Do Angels drive Tractors ?
Castilblanco de los Arroyos Travel Blog› entry 8 of 43 › view all entries
June 4th, 2008 – by: Gracethepilgrim
Yesterday morning I set off from Eduardoś at 6.30am arriving at the Sevilla Cathedral at 7.15, although these first 3km do not count - just a warmup.
After accosting a bewildered passer by for a photo I triumphantly took my first steps following the Scallop shell plaque of the Camino de Santiago. From this moment on I would be using the shells and more often painted yellow arrows (flechas amarillos!) to navigate the length of Spain.
The exit from Sevilla was warm and sunny, as the city wiped sleep from its ancient eyes. I crossed into the old quarter of Triana, past the market and out through industrial land.
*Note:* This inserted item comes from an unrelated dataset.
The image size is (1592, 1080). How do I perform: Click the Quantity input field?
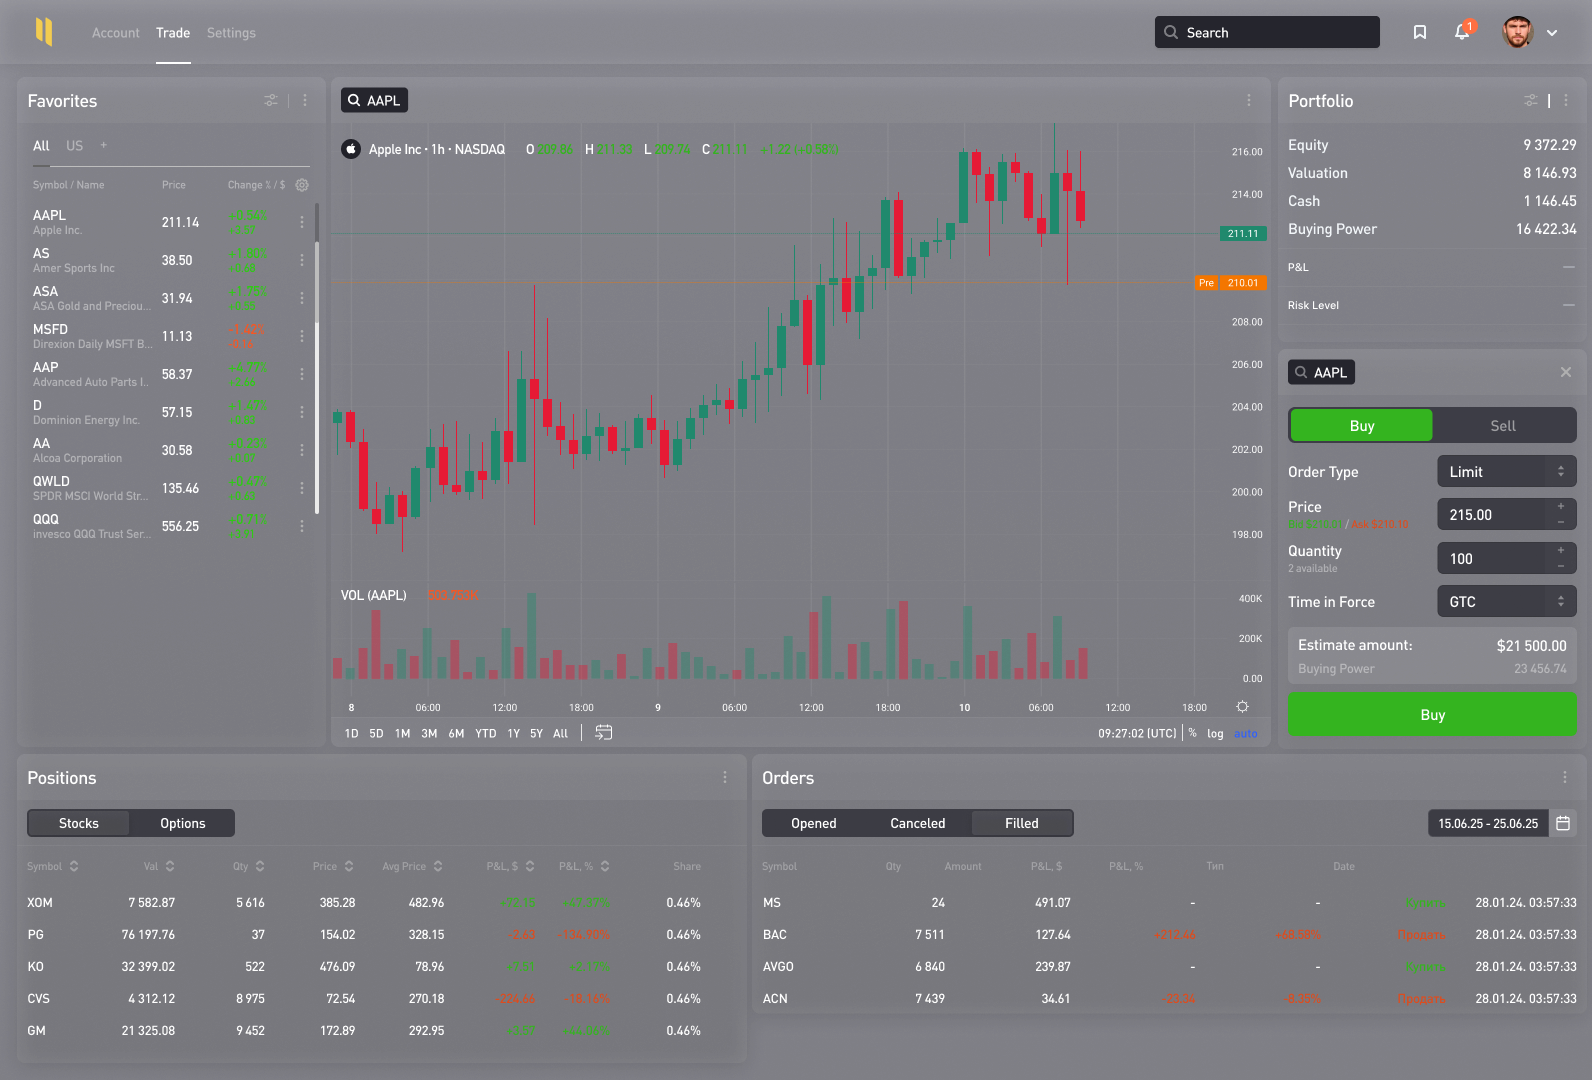click(1492, 559)

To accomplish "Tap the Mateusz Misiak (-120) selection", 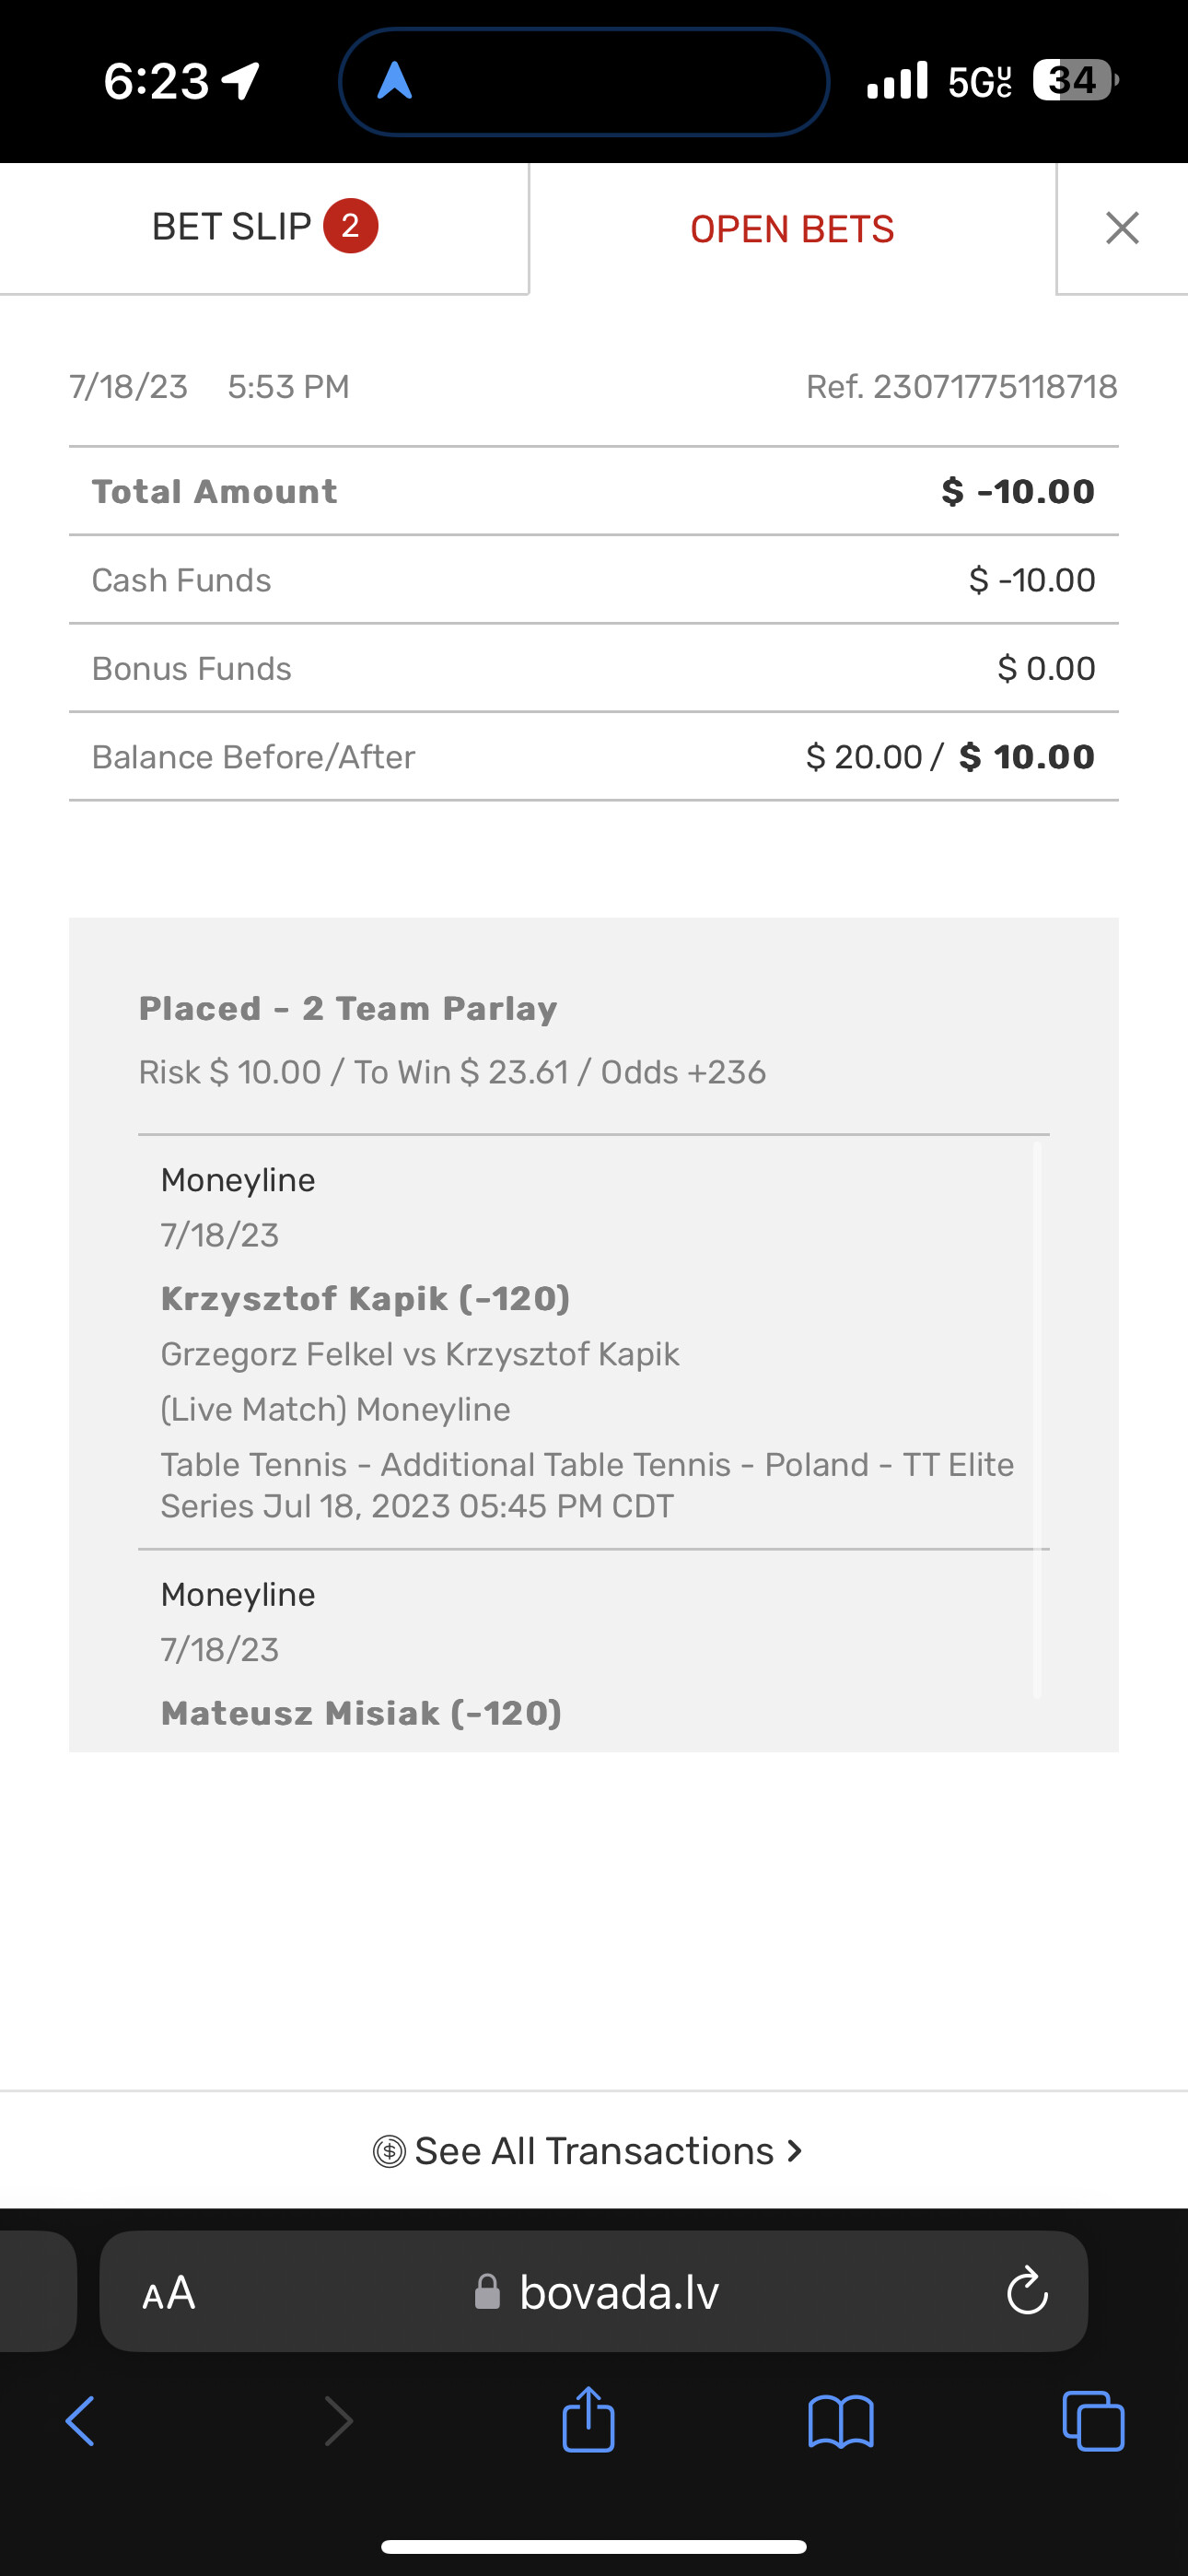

The town is also the site of significant 'Roman' ruins and I took a slight detour to inspect. It was stil only 9.30 am and I was glad to be one of the first to arrive as the buses come thick and fast from Sevilla every day.
The fun has to end some time so I hauled mi Mochilla (backpack) on again and off I went following flechas!. The walk was quite boring after the first km through sunflower and cotton fields along a gravel road. It was quite undulating and there were many hills to climb. At one point I reached the crest and noticed a tractor in the dip. It stopped and appeared to be waiting for me so I watched what would happen as I got closer. The driver swung open the door and at once a stream of Spanish exploded, most of which I could not immediately make out. After some to-ing and fro-ing I finally understood that the stream had flooded not far frm here and the road was not passable. My lovely driver, Luis offered to take me in his tractor (and attached trailor) across the stream. I clambered up the steps and griopped onto the door as he swung the whole rig around, forded the stream and dropped me off before continuing on his merry way (after another u-turn). So you see, Angels DO drive tractors. One of my prayers in Santiago will be for Luis for reminding me of the kindness of strangers.
After another 15kn of hot hot hot walking, I finally arrived in the small town of Guillana. How gorgeous with itś whitewashed houses and wide yellow trims. The little town square were cool and shady, as usual lined with trees and potted colour.
The local Policia (muy Guapo !!) gave me my sello (pilgrim stamp) and directed me to a small bar/pension for my first night.
On arrival I met up with a couple of 'bici'pilgrims (bicycle) that I had met earlier inthe day. I should say at this point that both yesterday and today, I have not met any other walking pilgrims on the road but a couple in the evenings. All have been Spanish.
So I spent the next few hours drinking coffee and laughing my head off with the old bici pilgrims befoer they headed off for another 30km.
After settling in to my teeny room I headed off for 'wanders'. This is a typical part of the pilgrim day where you go for a reconnaissance walk to find the way out of town for the morning in case it is a little dark. Once completed I settled in to a bar to watch some bullfighting on TV (Not making any judgement here). The lovely young barman Ruben helped me choose some local vino and I settled in to write my diary. Three glasses later and I realised that I had not eated since breakfast so returned to my pension for a meal. The typical pilgrim fare is a 'menu del dia' consisting of 2 or three courses and a drink (this time water) for about 8-10 Euros.
I caught up with my barman friend for coffee and then off to bed (alone). I did not leave early today as the walk was an 'easy'one of 20km. Although not far, it was very tough as the sun was doing its best again and there was no shade the entire way. The last 4km were along a track next to the roadway but the bush was so overgrown my legs were scratched and stinging by the time I arrived.
Tonight I am staying in a Pilgrim Albergue in a dorm with bunks. I am the only chica as usual. There are about 6 Italian bici pilgrims (always over 60!) and 2 Spanish walking chicos.
I have already had lunch with one and he speaks broken English to me and I speak broken Spanish to him. I think we can both make ourselves understood. Tonight I want to look inside the 16th Century church- maybe there will be a pilgrim mass?
It is now nearly 8pm and the free internet stops soon so I will depart until the next installment.
Enjoy your own pilgrimage and know that my prayers are for you all. Ultreya!